计算“各直播间最大同时在线人数”的核心是“统计某一时刻直播间内的用户数,取最大值”,需基于“用户进入/退出直播间的行为日志”(粒度:单次用户进入/退出事件),通过“时间线展开+用户状态标记”实现,具体SQL如下:

(1)前提条件与数据模型

假设存在DWD层用户直播间行为日志表dwd_live_user_behavior,记录用户进入(action='enter')和退出(action='exit')直播间的事件,表结构如下:

字段名 类型 说明
behavior_id STRING 行为ID(唯一标识)
room_id STRING 直播间ID
user_id STRING 用户ID
action STRING 行为类型(enter=进入,exit=退出)
action_time DATETIME 行为发生时间(精确到秒)
dt STRING 分区字段(日期:yyyyMMdd)

(2)SQL实现逻辑(基于时间窗口的状态计算)

WITH
-- 步骤1:标记用户进入/退出的状态(进入+1,退出-1)
user_status AS (
    SELECT
        room_id,
        user_id,
        action_time,
        CASE
            WHEN action = 'enter' THEN 1  -- 进入:在线人数+1
            WHEN action = 'exit' THEN -1  -- 退出:在线人数-1
        END AS status_change
    FROM dwd_live_user_behavior
    WHERE dt = '20240901'  -- 限定查询日期
      AND action IN ('enter', 'exit')  -- 仅保留进入/退出行为
),

-- 步骤2:按直播间和时间排序,计算累计在线人数(实时在线人数)
live_online AS (
    SELECT
        room_id,
        action_time,
        -- 按直播间分组,按时间排序,累计状态变化值(即当前在线人数)
        SUM(status_change) OVER (
            PARTITION BY room_id
            ORDER BY action_time
            ROWS BETWEEN UNBOUNDED PRECEDING AND CURRENT ROW
        ) AS current_online
    FROM user_status
    -- 处理异常:同一用户同一时间的重复行为(如重复点击进入,去重保留第一条)
    QUALIFY ROW_NUMBER() OVER (PARTITION BY room_id, user_id, action_time ORDER BY behavior_id) = 1
)

-- 步骤3:按直播间分组,取最大在线人数
SELECT
    room_id,
    MAX(current_online) AS max_simultaneous_online  -- 各直播间最大同时在线人数
FROM live_online
GROUP BY room_id
ORDER BY max_simultaneous_online DESC;

(3)关键逻辑说明

  1. 状态标记(步骤1):将“进入”行为标记为+1(在线人数增加),“退出”行为标记为1(在线人数减少),为后续累计计算做准备;
  2. 累计在线人数计算(步骤2)
    • 用窗口函数SUM(status_change) OVER (...),按room_id分组(区分直播间)、action_time排序(按时间先后),累计状态变化值,得到“每个时间点的实时在线人数”;
    • QUALIFY过滤重复行为(如用户同一秒内重复点击“进入”,避免重复计数);
  3. 取最大值(步骤3):按room_id分组,取current_online的最大值,即该直播间当天的“最大同时在线人数”。

(4)特殊场景处理

  1. 用户未主动退出(如直接关闭页面)
  2. 时间粒度细化(如精确到毫秒)
    • action_time精确到毫秒(如2024-09-01 20:00:00.123),排序时会更精准,避免同一秒内的行为顺序错乱(不影响最终最大值,仅影响中间过程)。

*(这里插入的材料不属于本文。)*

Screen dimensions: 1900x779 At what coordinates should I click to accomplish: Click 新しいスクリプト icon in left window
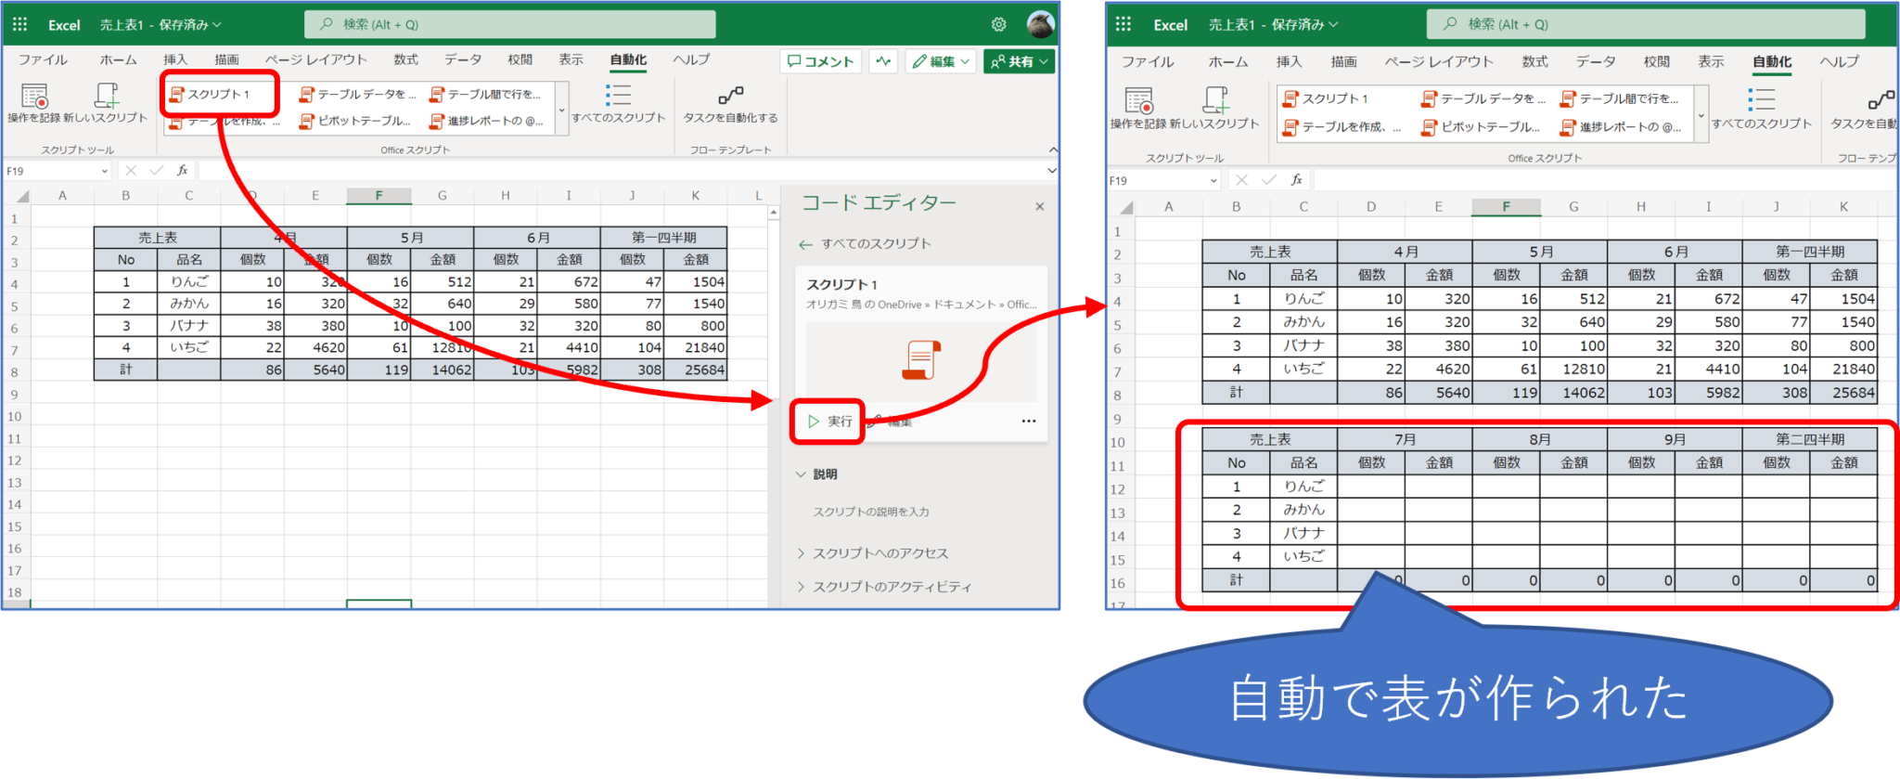(x=106, y=97)
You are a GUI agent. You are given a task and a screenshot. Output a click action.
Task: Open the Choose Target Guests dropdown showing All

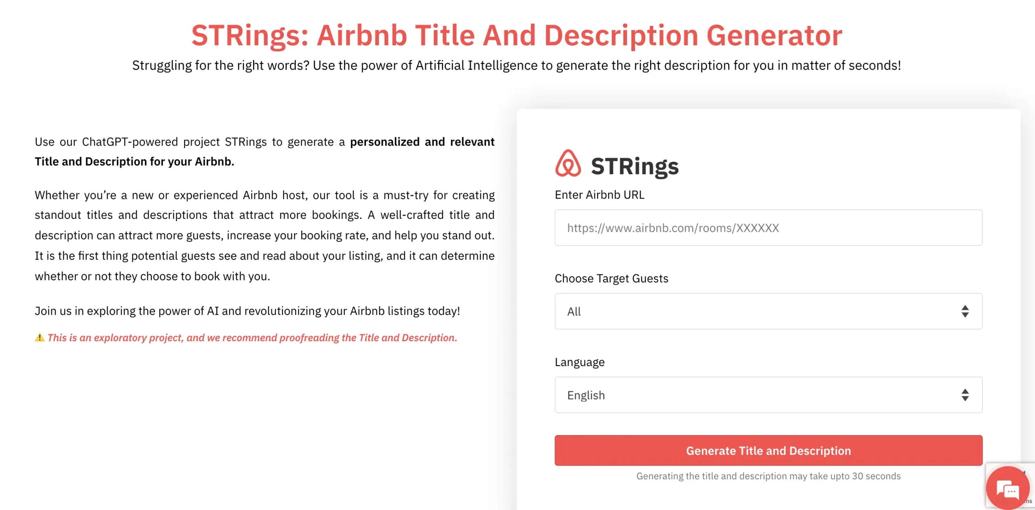coord(760,311)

若日志表无exit行为记录(仅enter),需补充“会话超时退出”逻辑(如用户30分钟无操作视为退出):

-- 补充超时退出记录
UNION ALL
SELECT
    room_id,
    user_id,
    DATE_ADD(action_time, INTERVAL 30 MINUTE) AS action_time,  -- 进入后30分钟视为退出
    -1 AS status_change
FROM user_status
WHERE action = 'enter'
  -- 过滤已存在退出记录的用户
  AND NOT EXISTS (
      SELECT 1 FROM user_status u2
      WHERE u2.room_id = u1.room_id
        AND u2.user_id = u1.user_id
        AND u2.action = 'exit'
  )

补充注意要点

  • 数据粒度是关键:需基于“用户进入/退出”的细粒度日志(DWD层),若仅用“用户在线快照”(如每5分钟记录一次在线用户),会导致计算结果偏差(如快照间隔内的峰值未被捕捉);
  • 性能优化:若数据量较大(如单日百万级行为日志),可先在DWM层按“room_id+minute”预聚合“分钟级在线人数”,再基于DWM表计算最大值(减少SQL计算量);
  • 结果验证:可通过“人工抽查”验证(如某直播间已知峰值200人,SQL结果应接近该值),避免因异常数据(如测试用户重复进入)导致结果失真。